Joe Analssandrini wrote:
Here's a *possible* solution: buy an AOR AR7030 Plus receiver from one
of the shops in England in conjunction with Richard Hillier at AOR UK
(he can make recommendations to you based on your requirements and
will contact the shop of your choice to have the radio specially made
up and shipped to you). Then contact Jan Arkesteijn and download
RxWings (you can e-mail him and get the latest version). You will then
have a superlative receiver which can be used as a stand-alone radio,
a radio controlled by a remote-control device, and a
computer-controlled radio. Should computer standards change in a
number of years, well, you'll still have the stand-alone radio. You
can have your cake and eat it too! (The AR7030 is AT LEAST as good as
the Drake; frankly, I think it's much more versatile and better.) By
the way, Jan's computer control program RxWings is totally FREE!
Joe
P.S. You can tell your wife that this will be the VERY LAST short-wave
radio you'll ever need to buy. If you're lucky, she MAY even believe
you!
The 7030+ is a nice radio, but it's also likely to be several hundred dollars higher than an R8b when equipped with a noise blanker and a couple of high end filters.

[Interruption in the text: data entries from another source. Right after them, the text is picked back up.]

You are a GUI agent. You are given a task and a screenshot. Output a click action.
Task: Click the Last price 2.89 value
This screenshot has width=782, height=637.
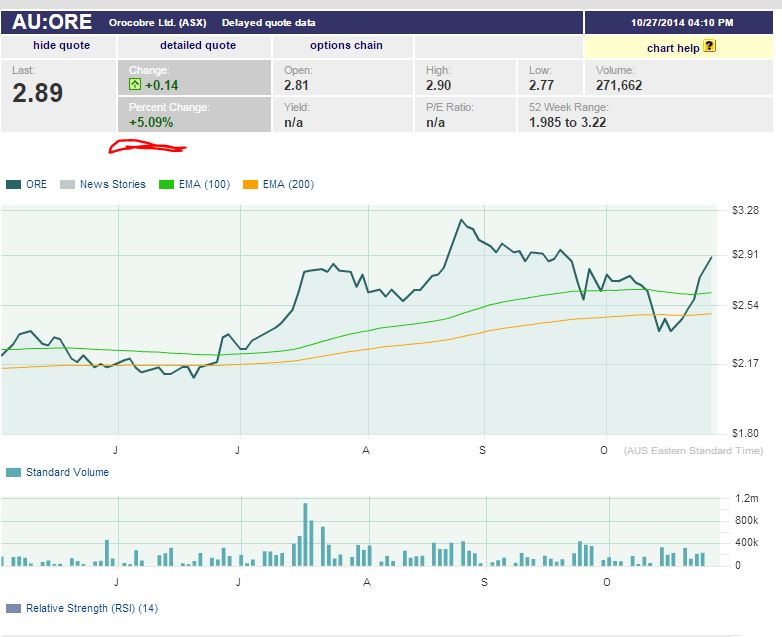point(38,94)
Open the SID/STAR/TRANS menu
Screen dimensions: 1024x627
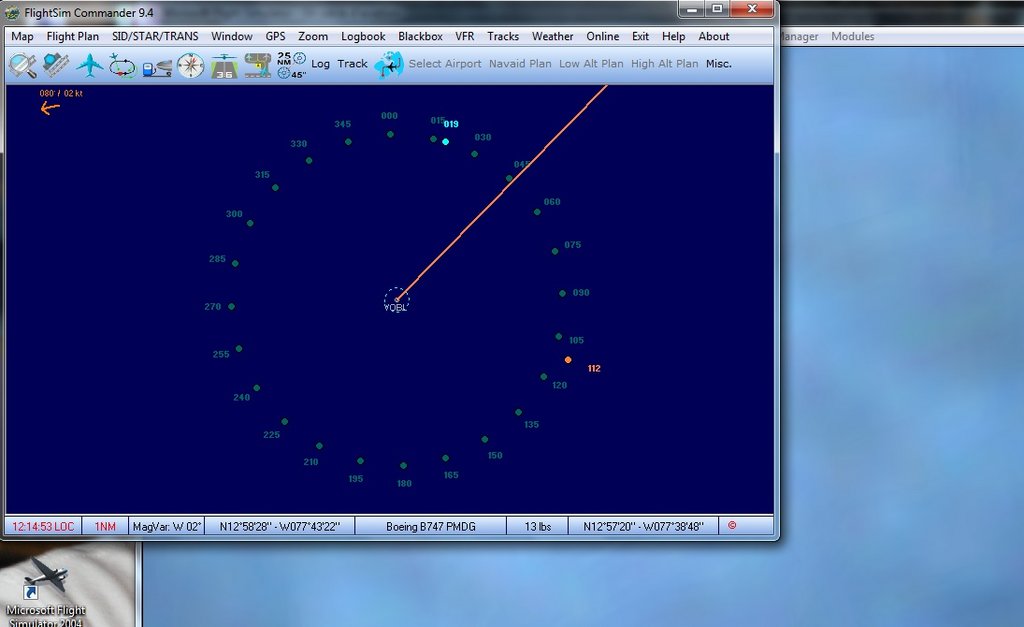click(x=155, y=36)
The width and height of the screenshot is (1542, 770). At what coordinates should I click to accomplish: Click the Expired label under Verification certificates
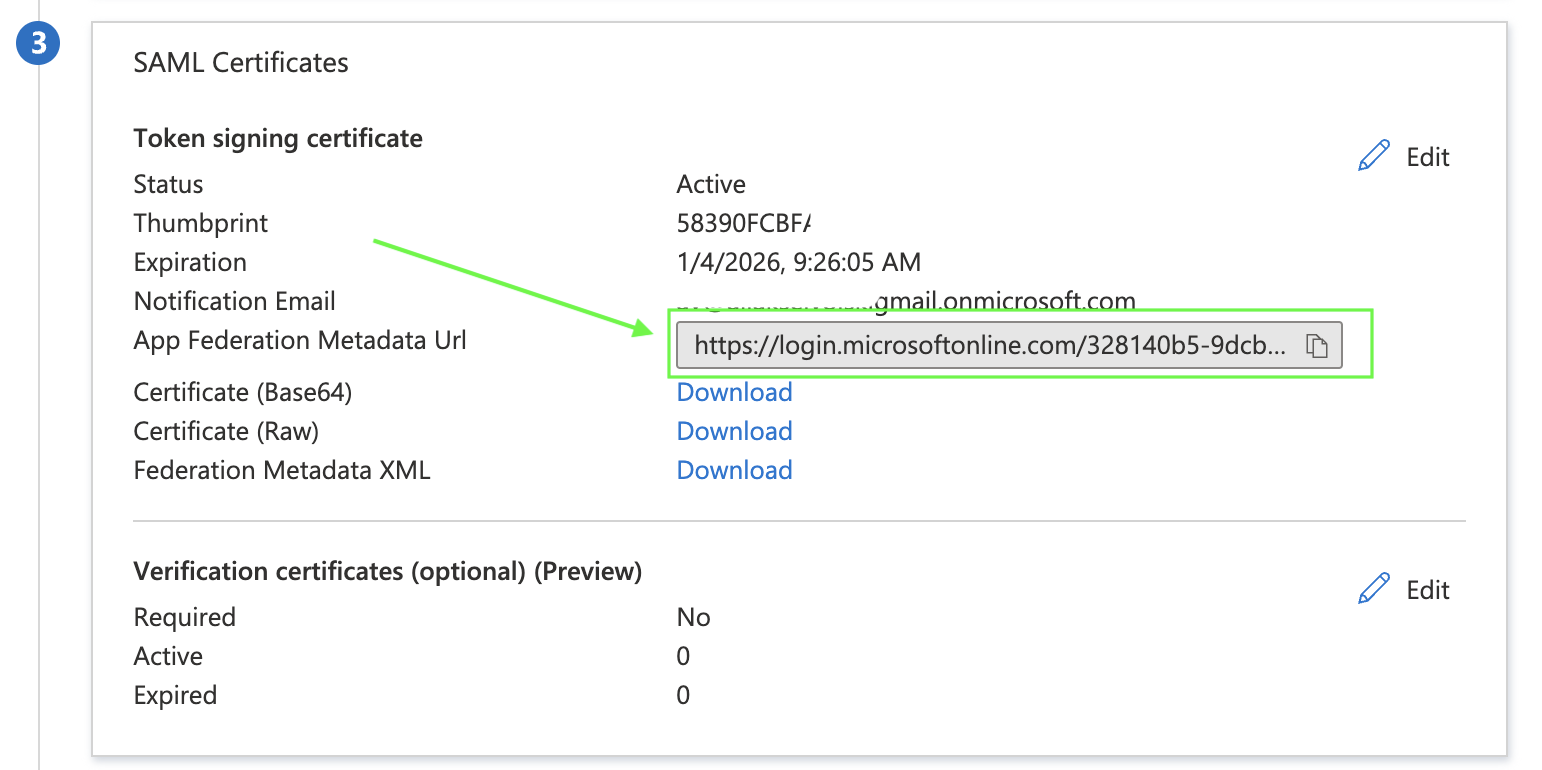175,695
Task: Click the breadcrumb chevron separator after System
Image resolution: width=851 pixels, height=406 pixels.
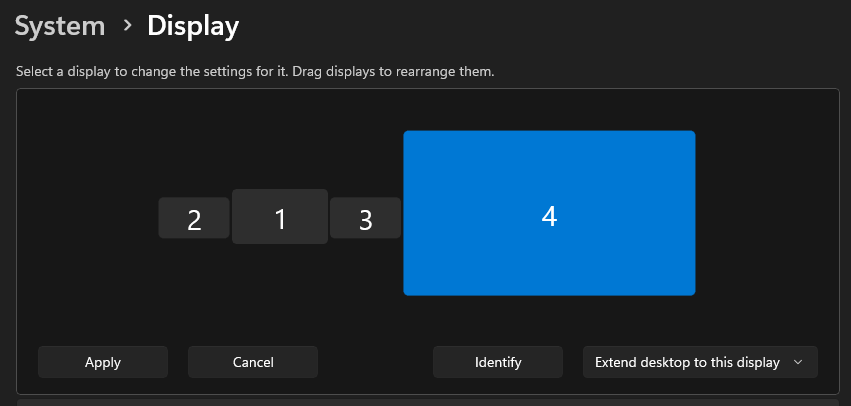Action: 128,25
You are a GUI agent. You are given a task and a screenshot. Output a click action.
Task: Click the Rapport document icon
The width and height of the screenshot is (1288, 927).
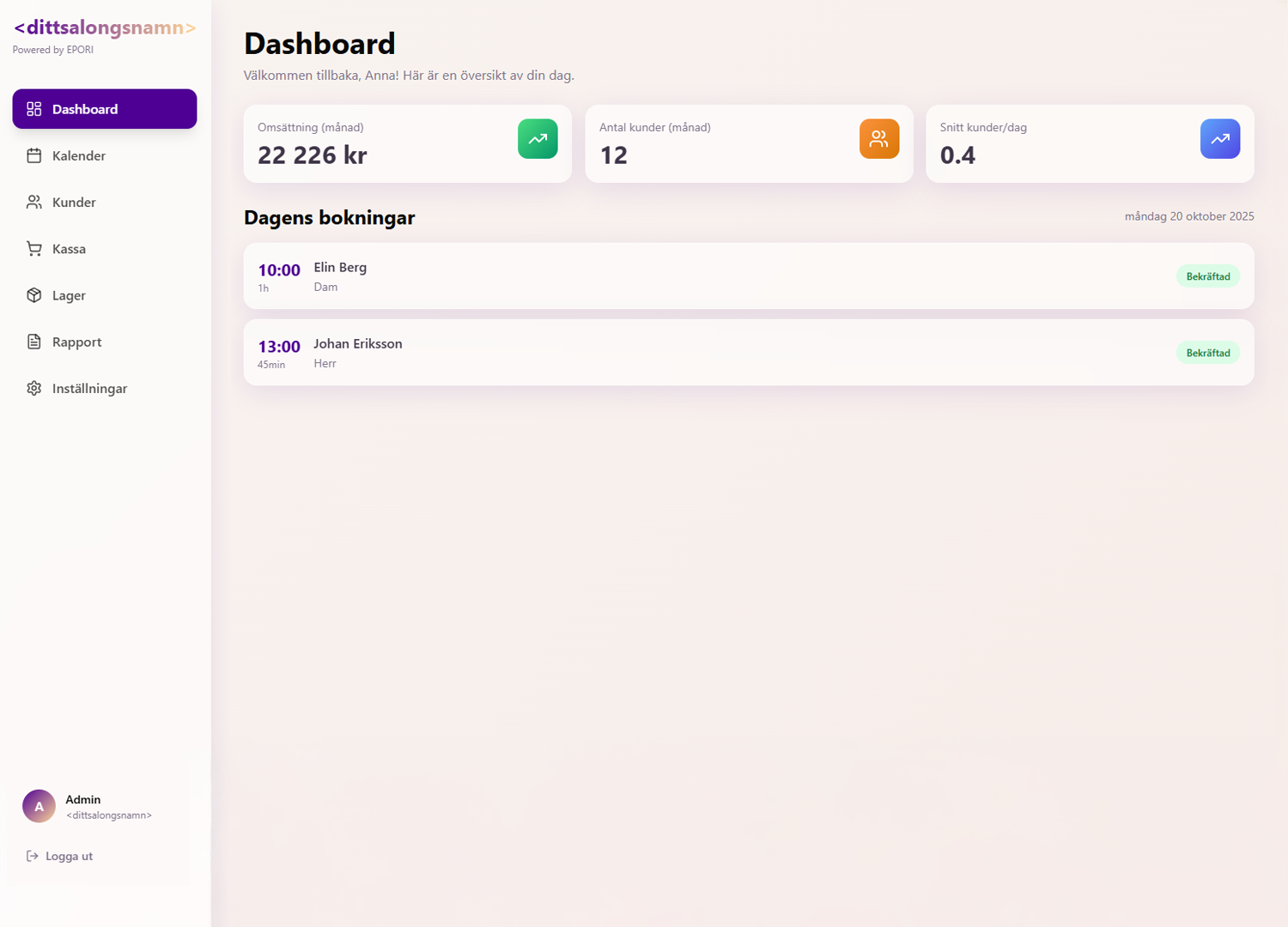[34, 342]
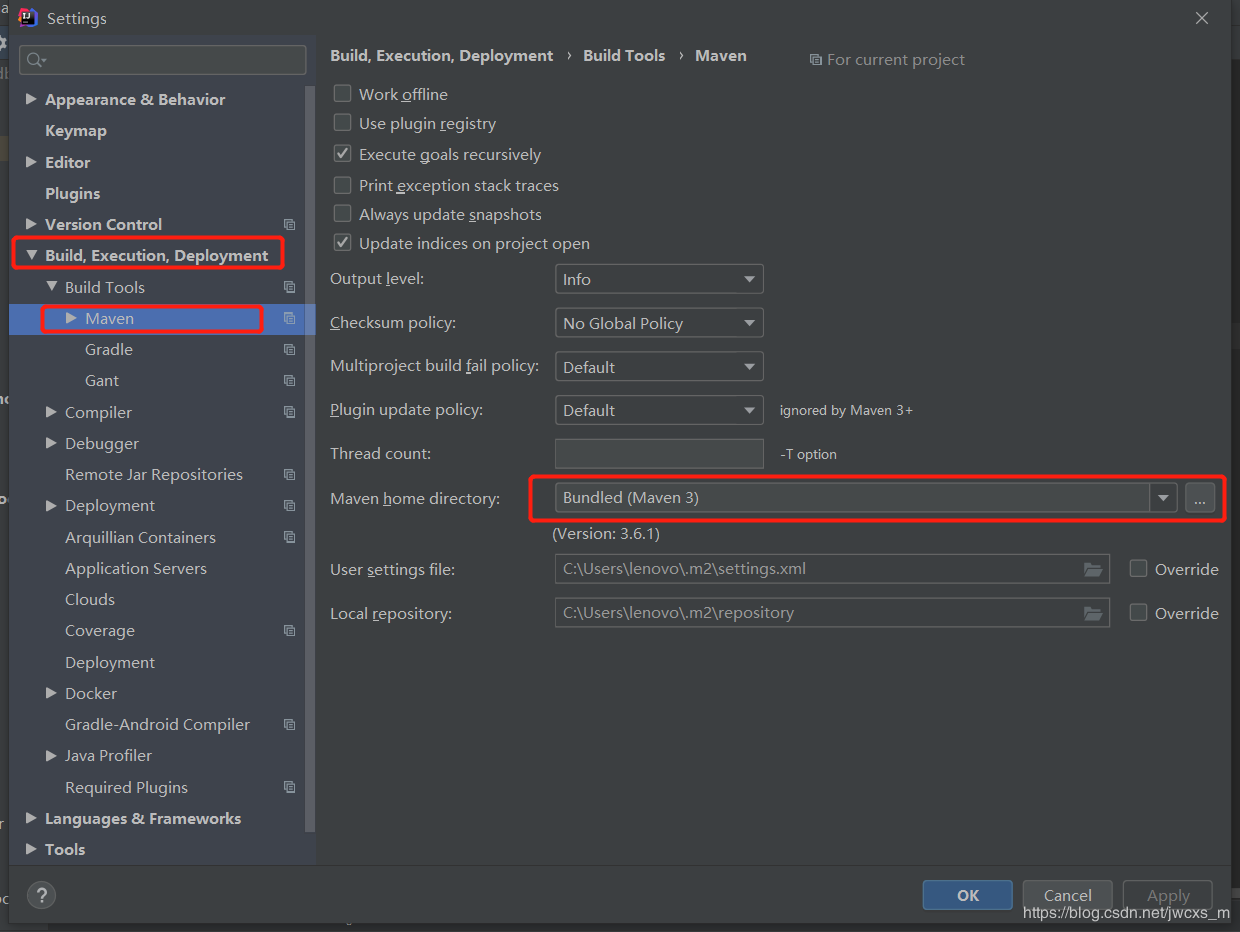1240x932 pixels.
Task: Open the Output level dropdown
Action: (x=659, y=279)
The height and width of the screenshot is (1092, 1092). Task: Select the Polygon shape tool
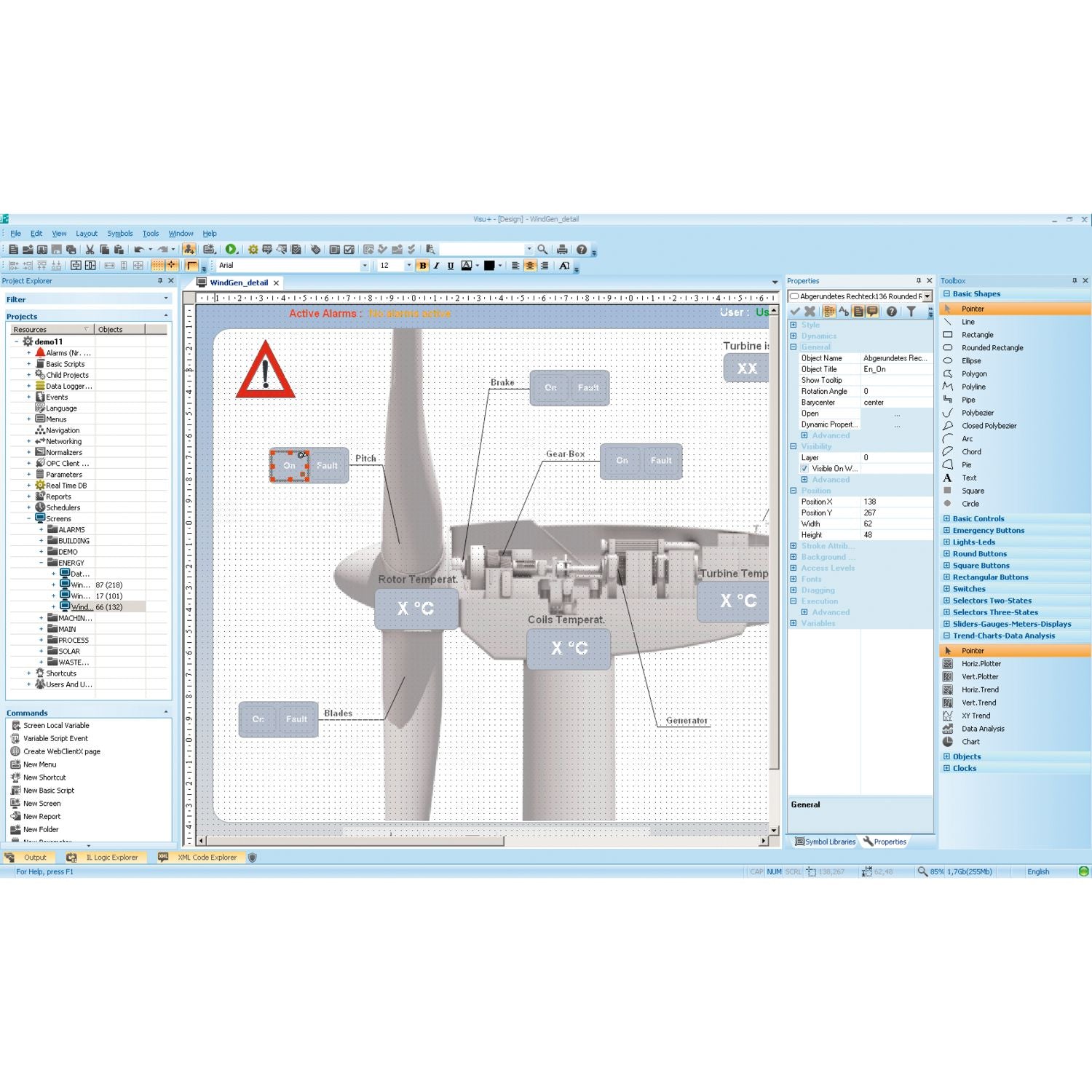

On the winradio - my greatest concern is the internal ones.
There are a fair number of people using classic radios that were state of the art 30-50 years ago, and they still work well.
But odds are 30 years from now you won't want to be using the same computer, and newer ones aren't likely to be using PCI cards.
But odds are, no matter what happens with the design of internal cards on a PC, there will be some way of hooking up an RS232 port, so if you have an external winradio, you'll probably still be able to control it.
Software should be less of a problem - I'm pretty sure you can still get emulator software to allow your windoze PC to run 25 year old CP/M software.